_Task brief_
How many lines of the records hold the string "page"? Reply with the number alone.

_The records_
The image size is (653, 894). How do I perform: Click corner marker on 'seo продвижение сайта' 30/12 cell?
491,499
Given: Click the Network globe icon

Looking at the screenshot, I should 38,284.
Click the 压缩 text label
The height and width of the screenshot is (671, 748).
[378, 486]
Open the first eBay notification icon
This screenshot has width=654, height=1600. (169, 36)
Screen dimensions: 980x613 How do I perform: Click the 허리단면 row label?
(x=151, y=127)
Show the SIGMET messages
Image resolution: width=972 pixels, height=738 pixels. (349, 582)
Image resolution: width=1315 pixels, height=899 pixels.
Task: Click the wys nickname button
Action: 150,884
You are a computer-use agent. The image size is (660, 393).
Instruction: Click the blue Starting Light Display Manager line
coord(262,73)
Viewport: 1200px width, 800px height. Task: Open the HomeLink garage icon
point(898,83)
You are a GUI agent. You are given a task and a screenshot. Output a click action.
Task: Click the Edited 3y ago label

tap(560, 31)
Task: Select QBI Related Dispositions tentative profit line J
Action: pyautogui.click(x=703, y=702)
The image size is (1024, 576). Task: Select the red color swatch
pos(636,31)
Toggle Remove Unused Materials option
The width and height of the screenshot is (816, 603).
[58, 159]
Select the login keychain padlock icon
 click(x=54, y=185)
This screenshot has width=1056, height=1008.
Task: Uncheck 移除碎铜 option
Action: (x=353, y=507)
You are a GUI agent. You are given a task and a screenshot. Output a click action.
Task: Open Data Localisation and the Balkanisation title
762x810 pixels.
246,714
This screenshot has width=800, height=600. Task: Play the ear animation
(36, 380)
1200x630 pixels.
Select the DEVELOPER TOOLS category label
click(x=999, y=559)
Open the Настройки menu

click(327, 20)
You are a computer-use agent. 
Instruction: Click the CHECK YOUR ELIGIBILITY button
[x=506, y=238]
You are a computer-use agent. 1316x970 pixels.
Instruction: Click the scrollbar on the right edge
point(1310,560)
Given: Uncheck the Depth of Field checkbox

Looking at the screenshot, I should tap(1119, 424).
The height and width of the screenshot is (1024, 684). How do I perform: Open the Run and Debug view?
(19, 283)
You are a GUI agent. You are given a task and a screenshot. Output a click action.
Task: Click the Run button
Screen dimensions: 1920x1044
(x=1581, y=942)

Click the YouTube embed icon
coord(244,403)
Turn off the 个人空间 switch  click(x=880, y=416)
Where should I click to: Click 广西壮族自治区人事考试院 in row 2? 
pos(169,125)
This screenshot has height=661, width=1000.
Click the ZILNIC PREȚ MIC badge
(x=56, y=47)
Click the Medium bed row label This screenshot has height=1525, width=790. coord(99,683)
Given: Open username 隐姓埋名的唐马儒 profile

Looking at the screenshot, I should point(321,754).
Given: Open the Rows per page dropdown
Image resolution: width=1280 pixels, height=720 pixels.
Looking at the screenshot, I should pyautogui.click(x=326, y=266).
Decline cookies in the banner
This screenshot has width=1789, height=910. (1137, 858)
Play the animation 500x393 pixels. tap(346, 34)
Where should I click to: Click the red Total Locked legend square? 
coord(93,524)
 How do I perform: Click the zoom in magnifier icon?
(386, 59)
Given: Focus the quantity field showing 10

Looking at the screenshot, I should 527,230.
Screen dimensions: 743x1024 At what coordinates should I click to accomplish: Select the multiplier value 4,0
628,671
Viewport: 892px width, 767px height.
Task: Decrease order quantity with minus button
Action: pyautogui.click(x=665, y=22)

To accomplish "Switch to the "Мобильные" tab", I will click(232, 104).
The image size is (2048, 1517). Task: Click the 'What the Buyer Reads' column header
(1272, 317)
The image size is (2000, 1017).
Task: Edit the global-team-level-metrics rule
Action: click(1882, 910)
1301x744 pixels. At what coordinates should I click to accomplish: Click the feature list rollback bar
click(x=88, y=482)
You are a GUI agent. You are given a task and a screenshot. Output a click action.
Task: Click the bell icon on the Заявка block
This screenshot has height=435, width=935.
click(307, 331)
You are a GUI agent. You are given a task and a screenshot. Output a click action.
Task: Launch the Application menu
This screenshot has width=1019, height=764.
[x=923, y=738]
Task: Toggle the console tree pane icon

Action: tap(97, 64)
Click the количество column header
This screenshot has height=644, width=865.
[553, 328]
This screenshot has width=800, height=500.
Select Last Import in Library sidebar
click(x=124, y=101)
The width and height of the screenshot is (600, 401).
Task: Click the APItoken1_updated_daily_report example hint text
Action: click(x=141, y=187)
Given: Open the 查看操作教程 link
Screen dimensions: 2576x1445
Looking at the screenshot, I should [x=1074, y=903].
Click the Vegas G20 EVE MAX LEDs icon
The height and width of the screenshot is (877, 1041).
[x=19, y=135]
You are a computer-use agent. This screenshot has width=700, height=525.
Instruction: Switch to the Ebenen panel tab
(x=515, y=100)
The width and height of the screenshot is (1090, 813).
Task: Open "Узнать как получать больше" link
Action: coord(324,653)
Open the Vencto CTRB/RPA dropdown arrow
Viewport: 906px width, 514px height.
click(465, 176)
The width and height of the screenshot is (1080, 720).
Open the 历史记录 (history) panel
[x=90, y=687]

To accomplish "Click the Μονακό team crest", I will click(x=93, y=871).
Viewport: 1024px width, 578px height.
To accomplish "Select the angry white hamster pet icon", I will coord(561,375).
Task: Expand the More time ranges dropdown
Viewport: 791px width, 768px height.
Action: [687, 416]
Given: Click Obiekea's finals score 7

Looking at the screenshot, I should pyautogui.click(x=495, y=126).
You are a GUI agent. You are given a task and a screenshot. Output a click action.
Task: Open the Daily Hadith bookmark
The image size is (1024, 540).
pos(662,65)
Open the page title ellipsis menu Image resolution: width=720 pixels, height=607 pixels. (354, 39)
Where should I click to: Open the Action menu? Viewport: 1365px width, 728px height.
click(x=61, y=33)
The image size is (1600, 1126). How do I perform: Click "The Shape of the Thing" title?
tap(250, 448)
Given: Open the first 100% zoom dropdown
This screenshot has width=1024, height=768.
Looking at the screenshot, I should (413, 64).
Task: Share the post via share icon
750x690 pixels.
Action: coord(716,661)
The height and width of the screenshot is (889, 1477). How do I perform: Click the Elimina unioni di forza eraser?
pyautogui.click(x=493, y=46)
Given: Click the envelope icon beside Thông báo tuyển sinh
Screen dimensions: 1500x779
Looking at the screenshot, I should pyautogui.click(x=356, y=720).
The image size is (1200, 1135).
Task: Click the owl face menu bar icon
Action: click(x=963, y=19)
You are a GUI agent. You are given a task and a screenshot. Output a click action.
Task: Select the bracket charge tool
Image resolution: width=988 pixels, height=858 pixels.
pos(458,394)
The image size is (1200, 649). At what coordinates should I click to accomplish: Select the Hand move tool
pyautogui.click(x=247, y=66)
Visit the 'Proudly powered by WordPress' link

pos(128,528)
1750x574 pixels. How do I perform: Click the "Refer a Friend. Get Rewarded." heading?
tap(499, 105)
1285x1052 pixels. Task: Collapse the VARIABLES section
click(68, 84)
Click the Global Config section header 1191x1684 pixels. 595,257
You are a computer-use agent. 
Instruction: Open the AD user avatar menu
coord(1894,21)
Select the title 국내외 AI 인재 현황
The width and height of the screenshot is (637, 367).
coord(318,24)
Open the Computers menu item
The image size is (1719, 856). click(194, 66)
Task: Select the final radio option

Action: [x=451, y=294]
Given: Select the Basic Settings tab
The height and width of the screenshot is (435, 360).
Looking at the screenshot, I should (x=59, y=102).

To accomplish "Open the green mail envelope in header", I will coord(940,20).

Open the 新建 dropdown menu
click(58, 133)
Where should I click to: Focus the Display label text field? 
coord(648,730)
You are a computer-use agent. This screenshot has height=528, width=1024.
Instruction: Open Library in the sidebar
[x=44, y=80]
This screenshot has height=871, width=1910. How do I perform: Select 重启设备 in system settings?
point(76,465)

_Result of the task_
2